> **Problem description**: Reproduce exactly only the lines from the line that holds "Where should I" to the line that holds "This screenshot has height=664, width=416.", inclusive, in the listing below, and please leave out every picture.

> **Data to use**:
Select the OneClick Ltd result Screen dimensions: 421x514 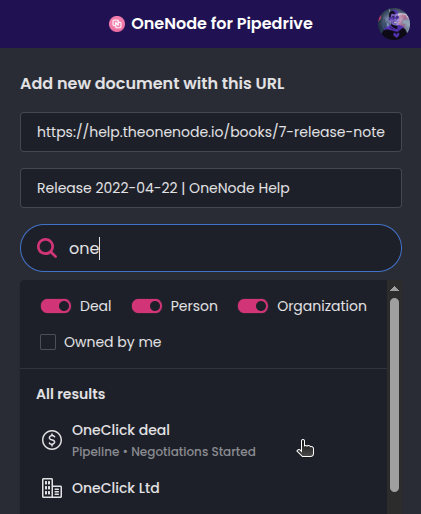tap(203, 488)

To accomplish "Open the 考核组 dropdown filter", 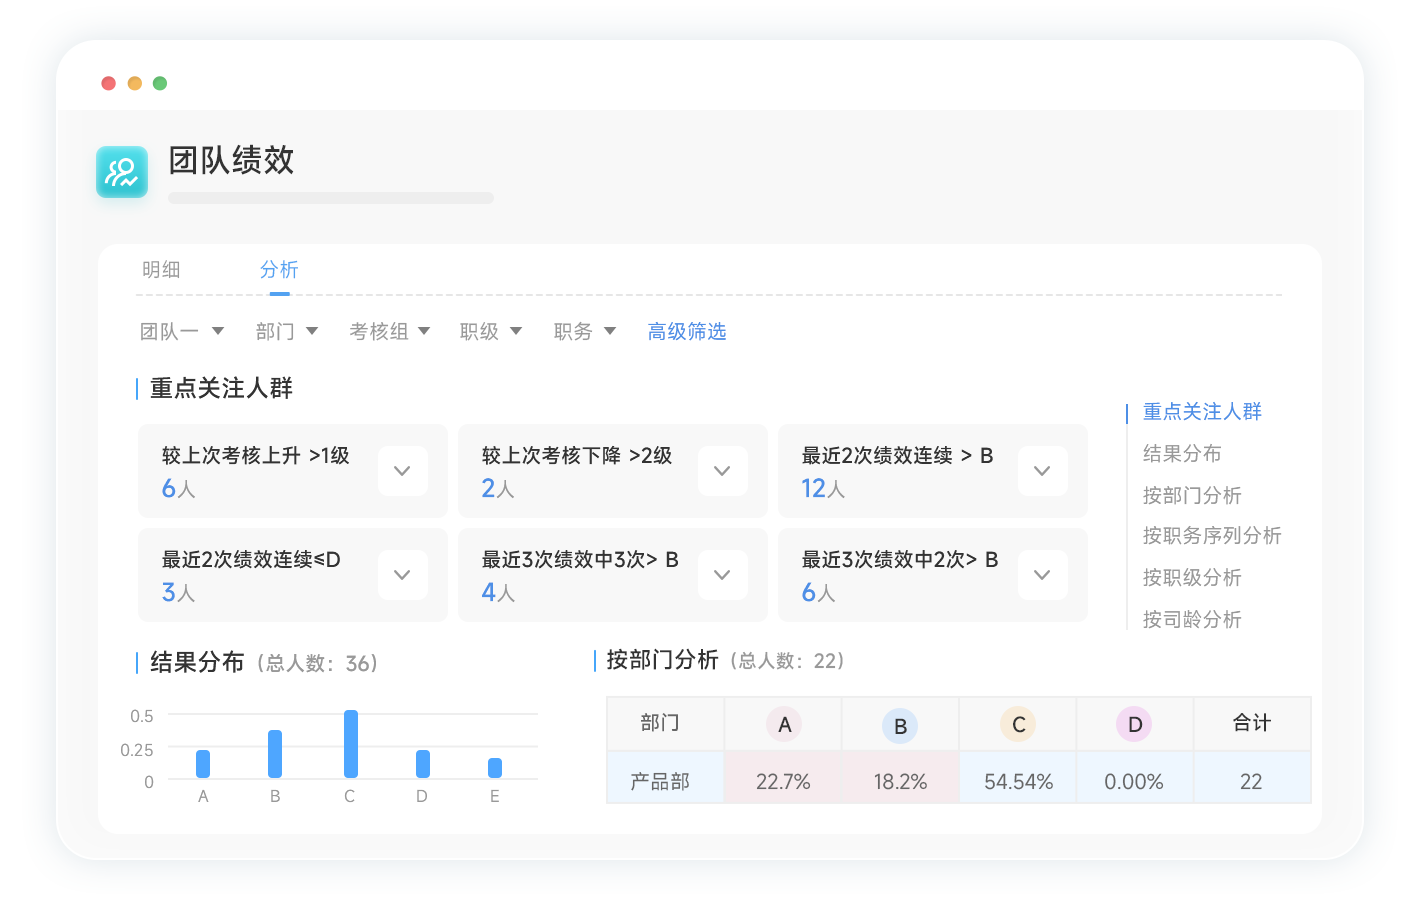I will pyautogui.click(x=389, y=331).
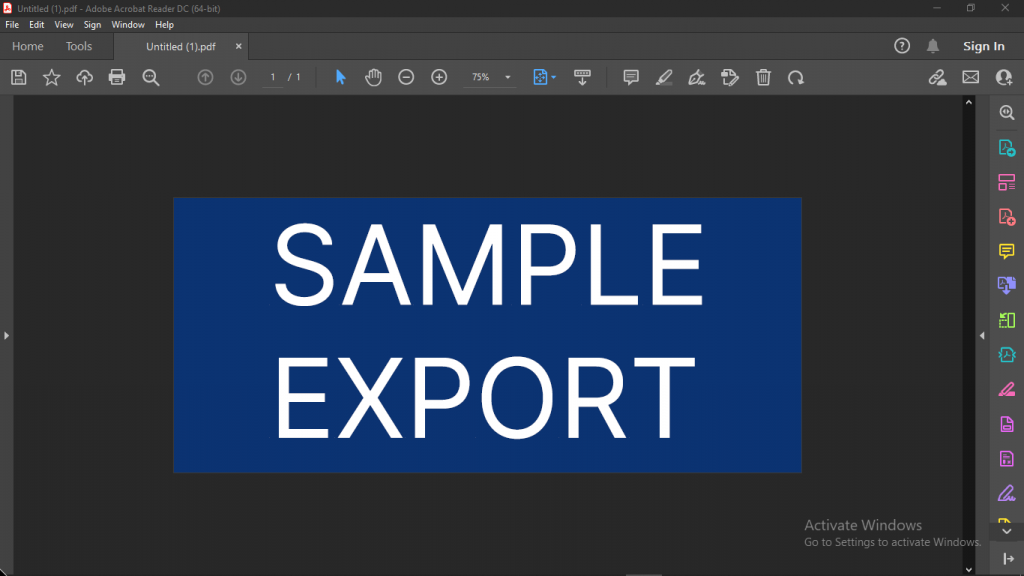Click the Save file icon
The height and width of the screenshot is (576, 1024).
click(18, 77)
--
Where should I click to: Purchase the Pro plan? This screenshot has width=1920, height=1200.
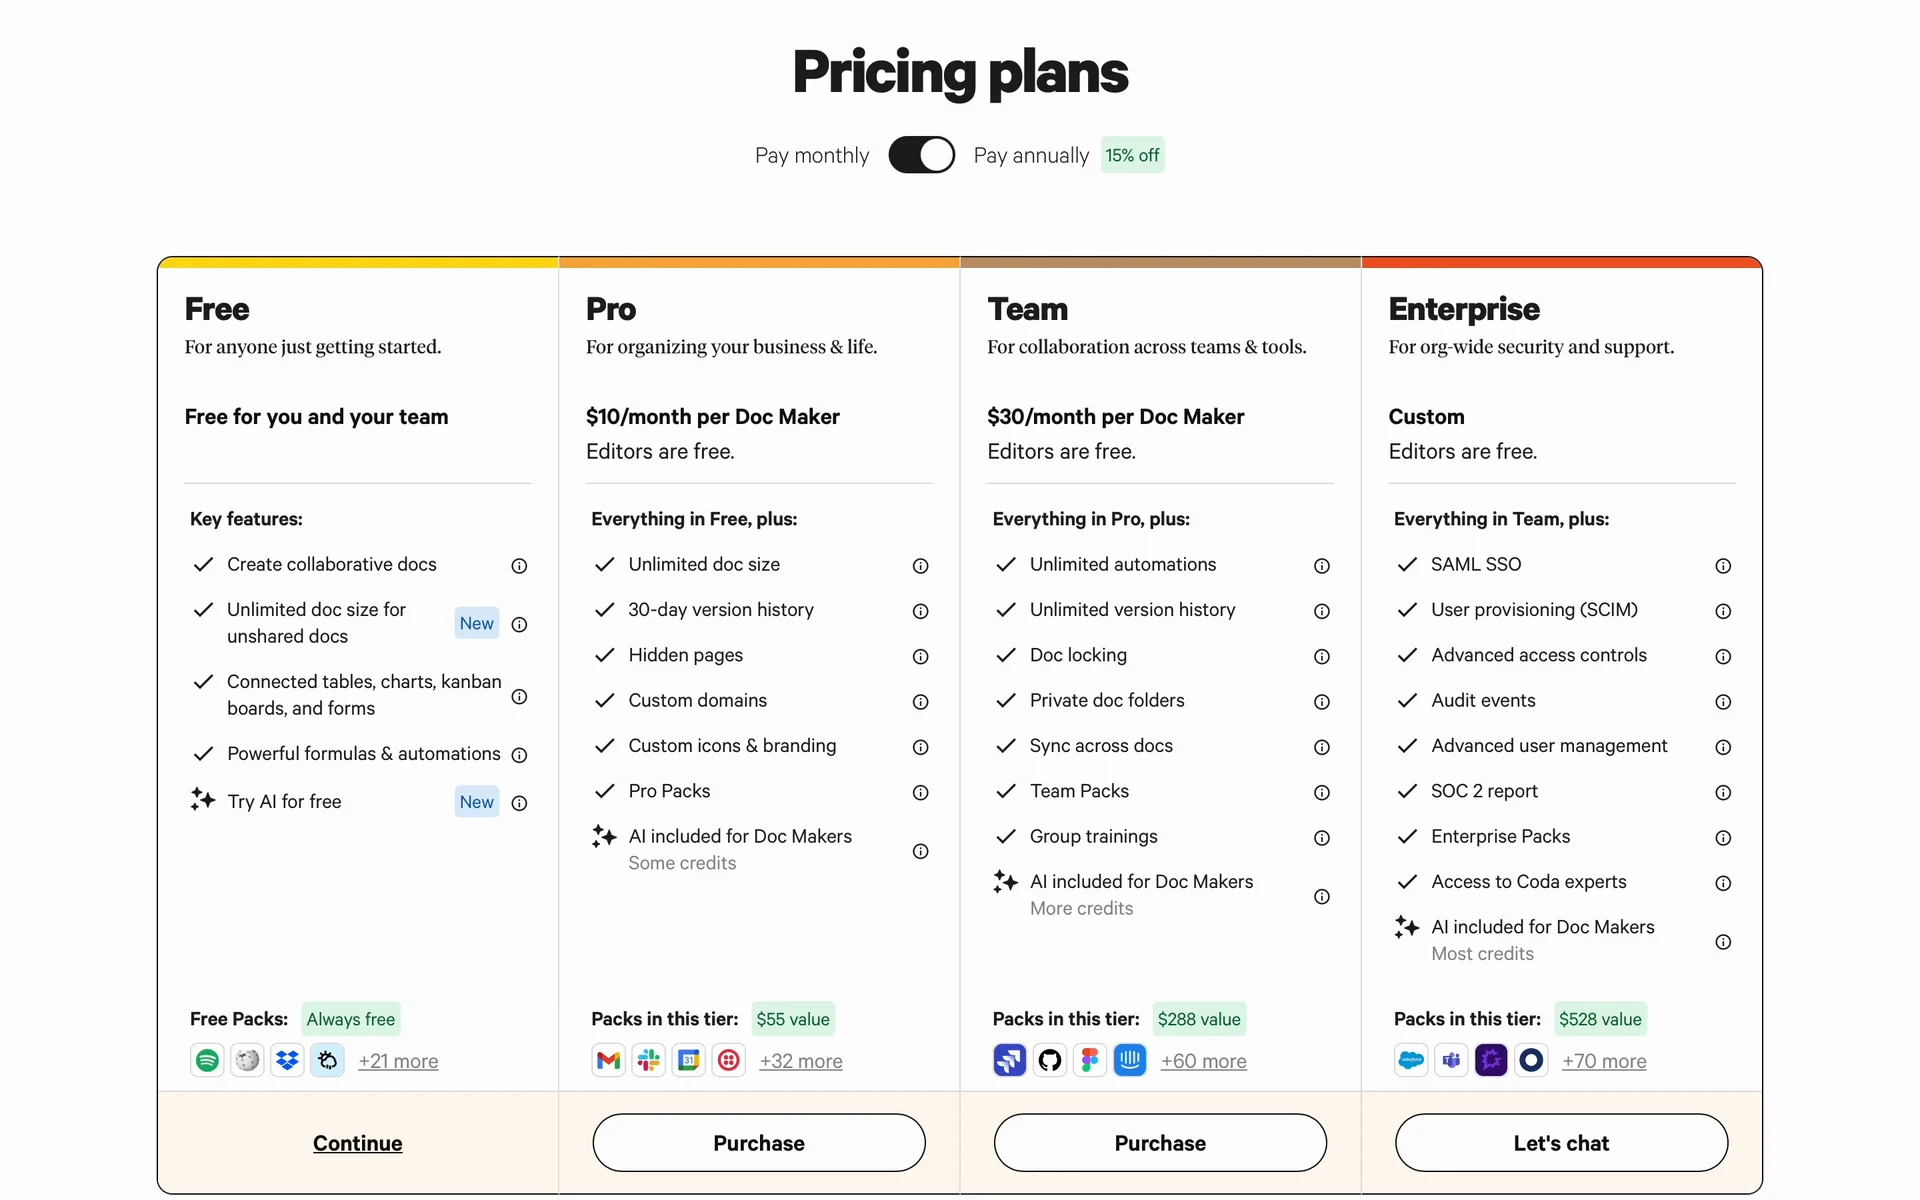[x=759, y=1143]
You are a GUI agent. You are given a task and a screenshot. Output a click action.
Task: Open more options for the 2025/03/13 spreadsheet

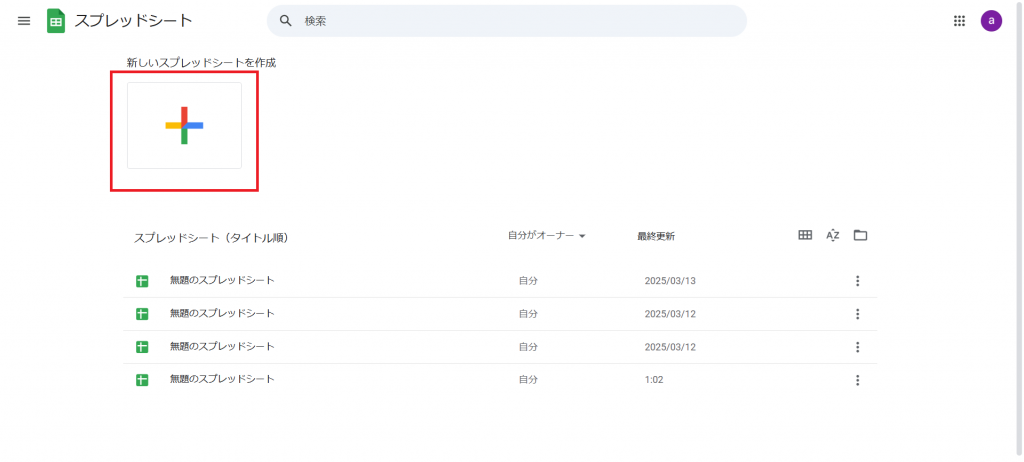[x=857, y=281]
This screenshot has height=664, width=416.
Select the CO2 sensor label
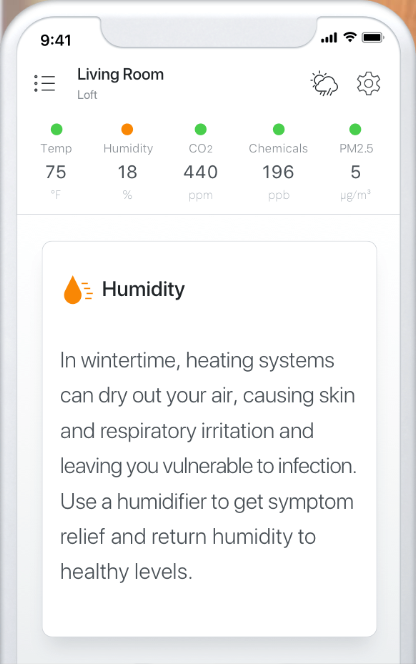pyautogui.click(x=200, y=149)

> **Result of this exercise**:
Where should I click to: Purchase the Pro plan? This screenshot has width=1920, height=1200.
[x=759, y=1143]
You are a GUI agent. You are given a task and a screenshot. Output a click action.
Task: Open more options for the 2025/03/13 spreadsheet

[x=857, y=281]
This screenshot has height=664, width=416.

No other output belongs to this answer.